### DIRECTIONS FOR THIS TASK
After locating the line that contains "[About 株式会社wib] (587, 441)" in the records below, write out exactly that line and each line after it through the one that contains "[About 株式会社ユニラボ] (587, 1051)", and nothing else.

[Stored records]
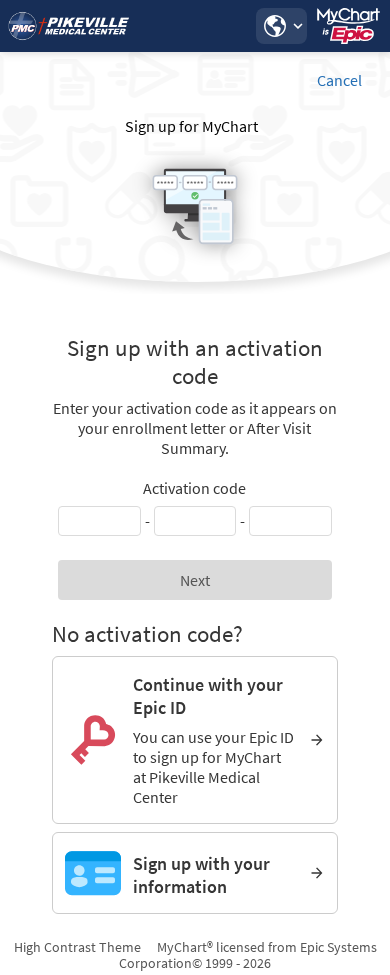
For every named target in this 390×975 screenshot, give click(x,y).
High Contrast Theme (77, 947)
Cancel (339, 80)
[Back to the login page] (69, 26)
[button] (281, 26)
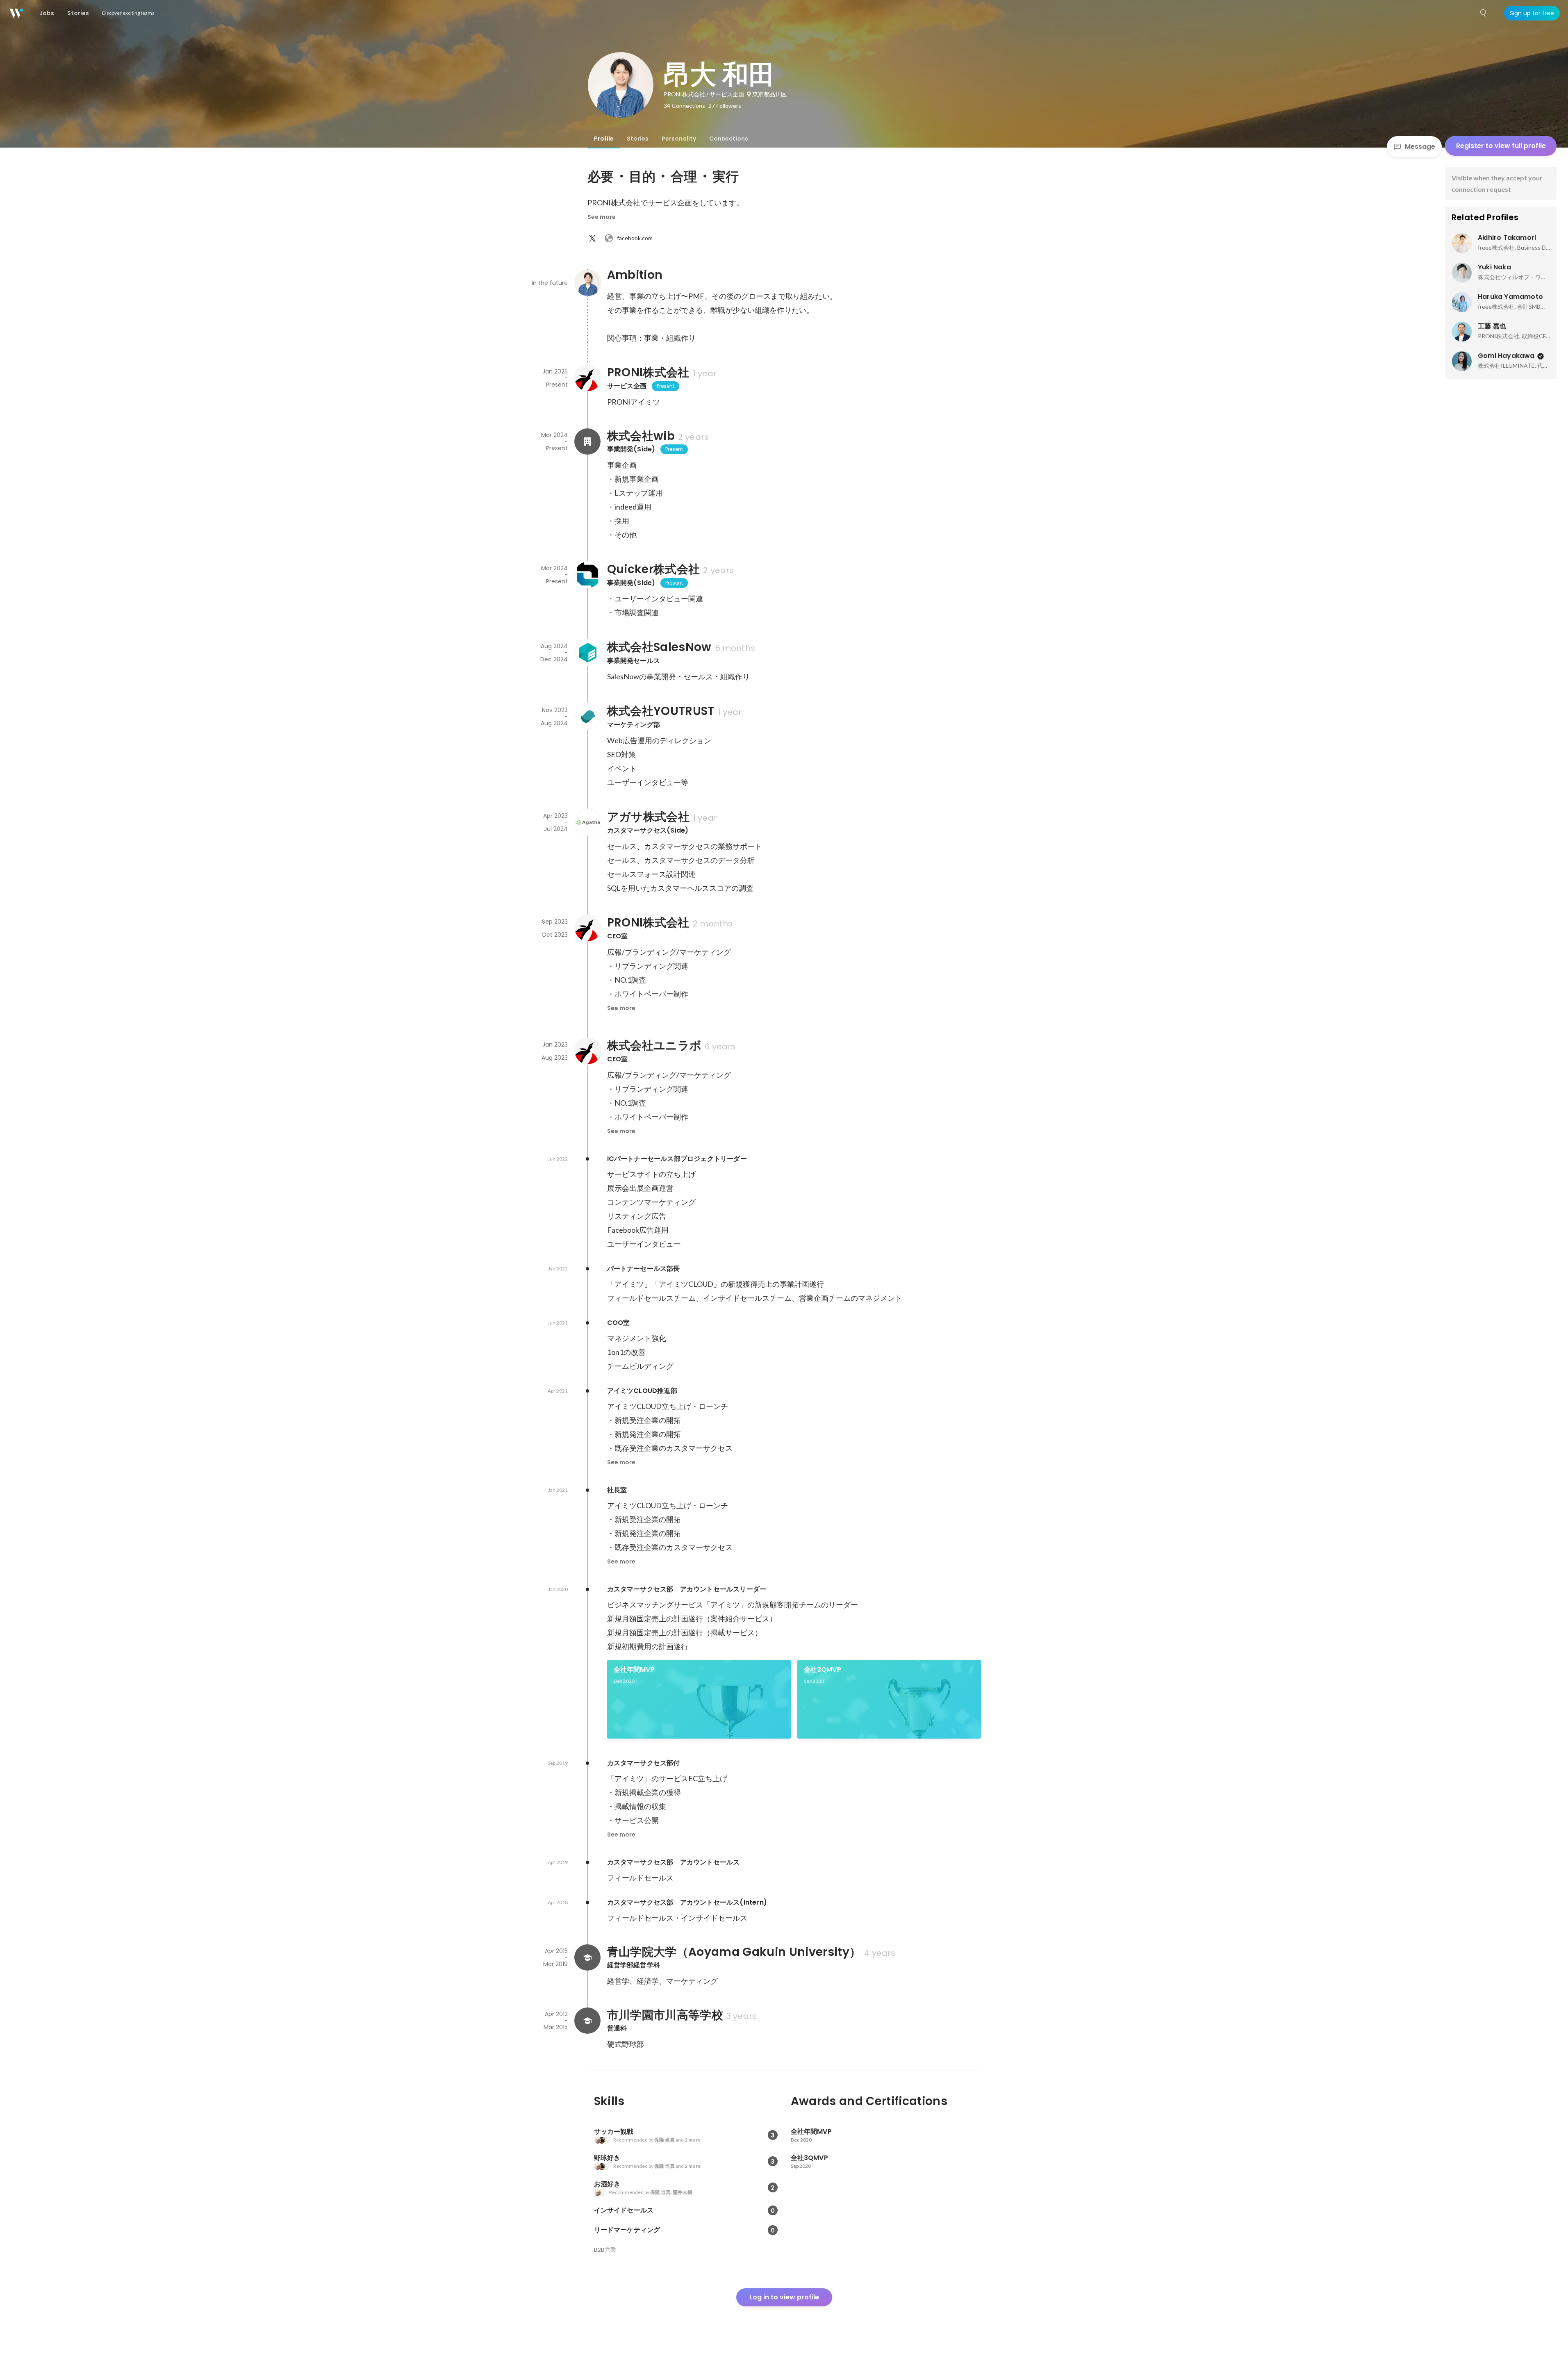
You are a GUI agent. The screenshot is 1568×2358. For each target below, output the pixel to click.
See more (601, 217)
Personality (679, 138)
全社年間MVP (634, 1669)
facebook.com (635, 237)
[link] (699, 1699)
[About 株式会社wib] (587, 441)
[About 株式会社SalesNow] (587, 652)
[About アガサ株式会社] (587, 822)
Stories (638, 138)
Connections (728, 138)
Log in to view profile (784, 2297)
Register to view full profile (1501, 145)
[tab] (603, 138)
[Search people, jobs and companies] (1483, 13)
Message (1420, 146)
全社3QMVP (822, 1669)
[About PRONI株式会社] (587, 377)
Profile (604, 138)
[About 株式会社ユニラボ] (587, 1051)
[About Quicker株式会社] (587, 574)
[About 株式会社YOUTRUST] (587, 716)
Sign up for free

### OUTPUT
[About 株式会社wib] (587, 441)
[About 株式会社SalesNow] (587, 652)
[About アガサ株式会社] (587, 822)
Stories (638, 138)
Connections (728, 138)
Log in to view profile (784, 2297)
Register to view full profile (1501, 145)
[tab] (603, 138)
[Search people, jobs and companies] (1483, 13)
Message (1420, 146)
全社3QMVP (822, 1669)
[About PRONI株式会社] (587, 377)
Profile (604, 138)
[About 株式会社ユニラボ] (587, 1051)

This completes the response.